His first priority has been to bring stability to the lots and garages operated by the SPA, something he believes he’s done.

“We’ve stabilized the operation in Springfield — right now, things are going smooth,” he went on. “In the last year, since we’ve taken over the operation, we haven’t had even one complaint.

“Our plan is to take this operation to the next level and make it more customer-friendly, actually,” he went on. “We have training for our employees every three months, we talk to them about being more customer-friendly, and we talk to them about being sensitive to customers’ needs; we’re drilling into their heads the need to put customers first, and we’re getting results.”

The next challenge will be to expand regionally and, in essence, replicate the success registered in Springfield and Holyoke. And he believes there are opportunities to do so within New England.

“There are many possibilities with neighboring cities, such as Hartford, New Haven, Stamford — wherever we can help stabilize operations and make money for the city, we’ll be there,” he said. “We can do for them what we did in Springfield, where our low-cost, efficient operations enabled the Springfield Parking Authority to give $300,000 a year to the Springfield Police Department to put more officers downtown.”

Venturing Forth

Osman said he’s not sure how far he can take Executive Parking.
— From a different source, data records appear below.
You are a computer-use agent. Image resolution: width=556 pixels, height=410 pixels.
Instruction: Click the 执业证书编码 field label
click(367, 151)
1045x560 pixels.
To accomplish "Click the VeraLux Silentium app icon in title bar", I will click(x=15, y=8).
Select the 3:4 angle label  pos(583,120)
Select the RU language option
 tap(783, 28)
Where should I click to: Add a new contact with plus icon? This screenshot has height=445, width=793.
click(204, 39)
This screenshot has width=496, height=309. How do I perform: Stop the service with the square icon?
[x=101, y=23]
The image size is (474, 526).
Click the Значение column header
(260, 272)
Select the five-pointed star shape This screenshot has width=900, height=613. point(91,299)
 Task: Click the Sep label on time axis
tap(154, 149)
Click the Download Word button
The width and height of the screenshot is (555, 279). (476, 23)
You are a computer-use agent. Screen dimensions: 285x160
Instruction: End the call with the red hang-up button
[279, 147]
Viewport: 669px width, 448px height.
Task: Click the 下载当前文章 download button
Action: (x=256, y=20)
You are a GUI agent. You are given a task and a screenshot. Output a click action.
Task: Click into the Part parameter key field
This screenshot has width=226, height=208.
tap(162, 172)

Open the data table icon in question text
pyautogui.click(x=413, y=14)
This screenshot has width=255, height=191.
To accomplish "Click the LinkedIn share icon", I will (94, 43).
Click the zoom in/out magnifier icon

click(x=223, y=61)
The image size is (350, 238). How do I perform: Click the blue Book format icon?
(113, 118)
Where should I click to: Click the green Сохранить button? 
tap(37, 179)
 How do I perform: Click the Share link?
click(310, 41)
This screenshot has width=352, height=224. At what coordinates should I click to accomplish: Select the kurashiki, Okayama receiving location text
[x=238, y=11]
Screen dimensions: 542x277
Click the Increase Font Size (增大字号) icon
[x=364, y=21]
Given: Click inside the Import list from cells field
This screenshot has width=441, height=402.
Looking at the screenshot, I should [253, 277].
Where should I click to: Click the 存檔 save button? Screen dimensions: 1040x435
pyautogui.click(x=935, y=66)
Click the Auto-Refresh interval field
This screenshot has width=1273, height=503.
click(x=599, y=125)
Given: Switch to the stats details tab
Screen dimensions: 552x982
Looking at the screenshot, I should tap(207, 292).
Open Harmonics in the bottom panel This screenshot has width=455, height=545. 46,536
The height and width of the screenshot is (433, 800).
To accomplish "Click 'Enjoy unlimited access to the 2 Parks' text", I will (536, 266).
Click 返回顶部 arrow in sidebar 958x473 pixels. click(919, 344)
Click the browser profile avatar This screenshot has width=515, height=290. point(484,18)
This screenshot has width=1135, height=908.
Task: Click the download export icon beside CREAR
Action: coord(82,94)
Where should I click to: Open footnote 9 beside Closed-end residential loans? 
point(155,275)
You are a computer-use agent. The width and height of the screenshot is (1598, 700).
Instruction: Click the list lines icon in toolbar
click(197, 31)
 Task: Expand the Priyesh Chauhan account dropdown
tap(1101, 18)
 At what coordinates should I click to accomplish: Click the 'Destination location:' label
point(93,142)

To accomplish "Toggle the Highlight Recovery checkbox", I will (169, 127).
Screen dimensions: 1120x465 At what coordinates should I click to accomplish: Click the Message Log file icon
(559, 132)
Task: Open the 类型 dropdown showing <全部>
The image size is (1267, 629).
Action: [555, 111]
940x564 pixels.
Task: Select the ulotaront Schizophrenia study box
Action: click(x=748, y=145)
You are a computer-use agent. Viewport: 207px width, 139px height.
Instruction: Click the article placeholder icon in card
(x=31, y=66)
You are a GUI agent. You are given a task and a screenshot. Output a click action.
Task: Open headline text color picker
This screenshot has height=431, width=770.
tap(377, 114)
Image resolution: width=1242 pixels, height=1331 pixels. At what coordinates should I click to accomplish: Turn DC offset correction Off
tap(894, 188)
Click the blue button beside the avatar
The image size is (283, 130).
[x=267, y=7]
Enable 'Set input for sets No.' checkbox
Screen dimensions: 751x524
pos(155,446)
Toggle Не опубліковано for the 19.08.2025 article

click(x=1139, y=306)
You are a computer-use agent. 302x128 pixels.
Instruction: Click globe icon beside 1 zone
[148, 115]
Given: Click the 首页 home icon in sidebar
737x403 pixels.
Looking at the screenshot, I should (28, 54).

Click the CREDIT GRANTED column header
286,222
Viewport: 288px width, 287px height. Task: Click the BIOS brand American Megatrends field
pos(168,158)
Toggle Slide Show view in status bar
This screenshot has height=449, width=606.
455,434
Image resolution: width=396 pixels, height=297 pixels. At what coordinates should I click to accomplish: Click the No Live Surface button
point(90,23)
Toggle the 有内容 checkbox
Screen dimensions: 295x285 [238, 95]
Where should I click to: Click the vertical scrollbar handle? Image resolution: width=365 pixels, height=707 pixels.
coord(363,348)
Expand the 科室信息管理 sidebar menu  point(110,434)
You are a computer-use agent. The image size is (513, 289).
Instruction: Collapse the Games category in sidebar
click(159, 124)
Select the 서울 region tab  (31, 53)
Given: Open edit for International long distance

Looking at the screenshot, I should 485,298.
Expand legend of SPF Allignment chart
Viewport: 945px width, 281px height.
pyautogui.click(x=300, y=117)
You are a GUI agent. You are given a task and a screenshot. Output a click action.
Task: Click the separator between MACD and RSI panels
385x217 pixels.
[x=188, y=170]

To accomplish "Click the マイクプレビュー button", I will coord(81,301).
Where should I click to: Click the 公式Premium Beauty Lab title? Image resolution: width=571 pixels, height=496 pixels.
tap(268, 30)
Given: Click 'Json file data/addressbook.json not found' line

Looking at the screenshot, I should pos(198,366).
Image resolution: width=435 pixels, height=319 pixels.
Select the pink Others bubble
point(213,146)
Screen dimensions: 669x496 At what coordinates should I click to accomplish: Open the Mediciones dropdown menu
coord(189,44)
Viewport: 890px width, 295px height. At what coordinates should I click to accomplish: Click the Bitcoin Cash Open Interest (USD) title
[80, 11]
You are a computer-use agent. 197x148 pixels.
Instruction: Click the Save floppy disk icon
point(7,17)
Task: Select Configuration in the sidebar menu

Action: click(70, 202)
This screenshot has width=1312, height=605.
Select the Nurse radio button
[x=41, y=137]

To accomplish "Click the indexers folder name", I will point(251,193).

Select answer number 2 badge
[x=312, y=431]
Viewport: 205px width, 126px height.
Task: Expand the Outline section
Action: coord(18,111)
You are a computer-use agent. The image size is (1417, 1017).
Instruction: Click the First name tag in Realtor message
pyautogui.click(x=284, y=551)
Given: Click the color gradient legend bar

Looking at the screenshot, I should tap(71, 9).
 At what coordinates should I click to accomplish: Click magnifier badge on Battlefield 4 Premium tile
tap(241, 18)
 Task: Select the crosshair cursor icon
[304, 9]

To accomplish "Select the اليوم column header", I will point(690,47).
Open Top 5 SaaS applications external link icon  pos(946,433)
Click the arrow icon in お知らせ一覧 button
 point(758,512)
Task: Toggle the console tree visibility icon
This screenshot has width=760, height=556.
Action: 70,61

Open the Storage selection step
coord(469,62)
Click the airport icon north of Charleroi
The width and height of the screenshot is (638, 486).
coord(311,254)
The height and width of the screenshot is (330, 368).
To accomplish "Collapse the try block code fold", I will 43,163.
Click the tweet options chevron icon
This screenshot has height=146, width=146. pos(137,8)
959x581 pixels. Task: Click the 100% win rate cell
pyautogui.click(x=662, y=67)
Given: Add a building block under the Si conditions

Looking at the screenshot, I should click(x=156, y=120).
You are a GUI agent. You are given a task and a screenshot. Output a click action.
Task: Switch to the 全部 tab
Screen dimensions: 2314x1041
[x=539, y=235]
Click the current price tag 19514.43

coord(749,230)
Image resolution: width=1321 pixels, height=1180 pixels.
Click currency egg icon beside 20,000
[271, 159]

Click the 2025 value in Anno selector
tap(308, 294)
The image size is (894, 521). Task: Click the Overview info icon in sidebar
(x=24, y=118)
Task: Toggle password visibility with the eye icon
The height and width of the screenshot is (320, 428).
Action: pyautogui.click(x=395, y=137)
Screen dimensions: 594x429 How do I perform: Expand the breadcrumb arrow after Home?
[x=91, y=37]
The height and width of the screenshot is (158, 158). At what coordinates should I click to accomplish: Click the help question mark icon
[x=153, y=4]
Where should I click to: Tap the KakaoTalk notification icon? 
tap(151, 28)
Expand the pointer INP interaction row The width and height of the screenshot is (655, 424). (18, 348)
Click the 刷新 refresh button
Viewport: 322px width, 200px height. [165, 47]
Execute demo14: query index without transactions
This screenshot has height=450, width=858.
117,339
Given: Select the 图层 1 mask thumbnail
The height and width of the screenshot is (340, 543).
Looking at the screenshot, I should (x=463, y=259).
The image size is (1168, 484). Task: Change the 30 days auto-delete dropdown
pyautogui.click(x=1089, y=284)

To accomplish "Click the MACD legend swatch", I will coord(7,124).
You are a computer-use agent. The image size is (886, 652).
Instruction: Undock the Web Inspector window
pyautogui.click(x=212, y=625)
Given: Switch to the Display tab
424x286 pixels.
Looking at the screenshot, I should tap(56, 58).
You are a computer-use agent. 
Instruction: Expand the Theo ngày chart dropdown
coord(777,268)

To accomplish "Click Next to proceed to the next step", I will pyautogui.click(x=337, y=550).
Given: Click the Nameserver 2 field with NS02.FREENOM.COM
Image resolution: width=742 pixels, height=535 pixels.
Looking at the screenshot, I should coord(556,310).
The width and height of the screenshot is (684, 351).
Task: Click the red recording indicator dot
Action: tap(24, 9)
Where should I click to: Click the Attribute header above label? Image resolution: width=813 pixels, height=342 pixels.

But he is sure that, wherever this venture goes, Springfield will still be the base of the operation — and, more importantly, his home.

The Hill-McKnight neighborhood is nearly half the globe and worlds apart from the still-struggling country he left 25 years ago, but the same business principles that worked there are creating results — and opportunities — here.

In short, Osman has done quite a bit with that $100, those two words of English he knew, and those all-important lessons from his father.

And, as he said, the ride is really just getting started.